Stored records

• • • • •

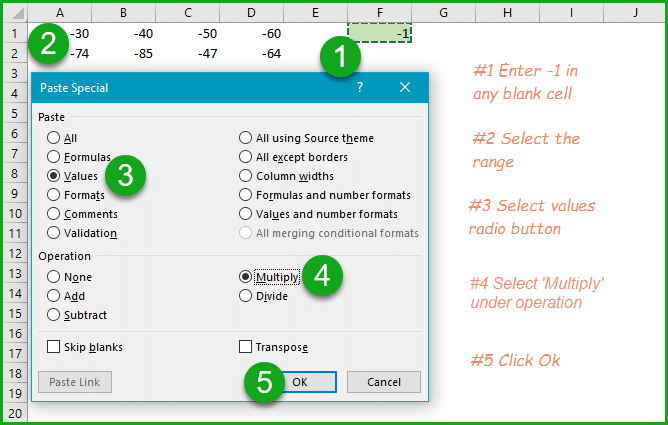Choose All using Source theme option
668x425 pixels.
pyautogui.click(x=246, y=138)
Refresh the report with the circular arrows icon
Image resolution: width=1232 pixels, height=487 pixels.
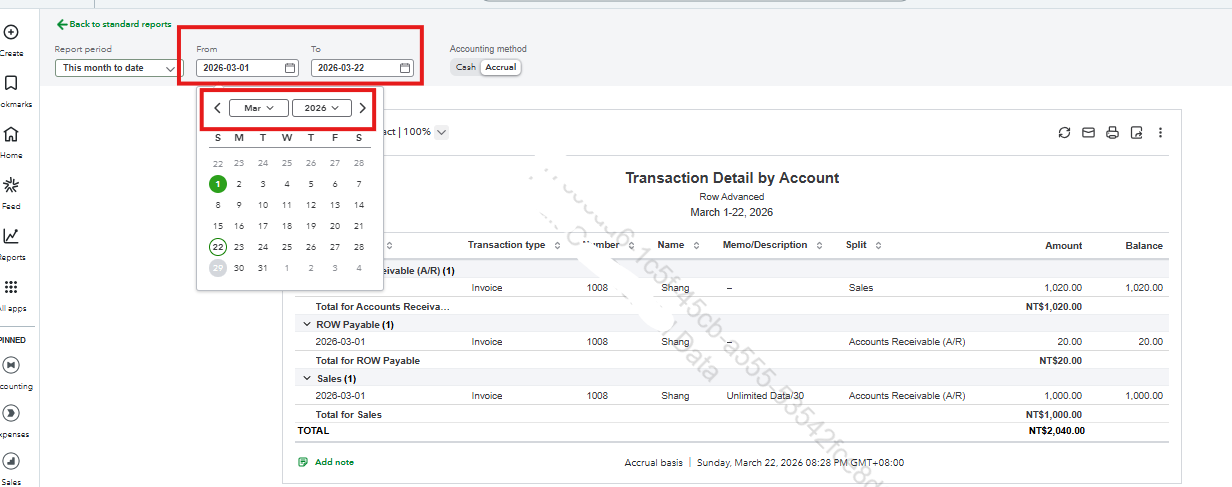[x=1064, y=133]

• • • • •

Reproduce the lines of the data that run from the one containing "Refresh the report" to the final line, both included, exactly as they appear and without the pictures.

▸ REPLY TO THE EXERCISE:
Refresh the report with the circular arrows icon
Image resolution: width=1232 pixels, height=487 pixels.
[x=1064, y=133]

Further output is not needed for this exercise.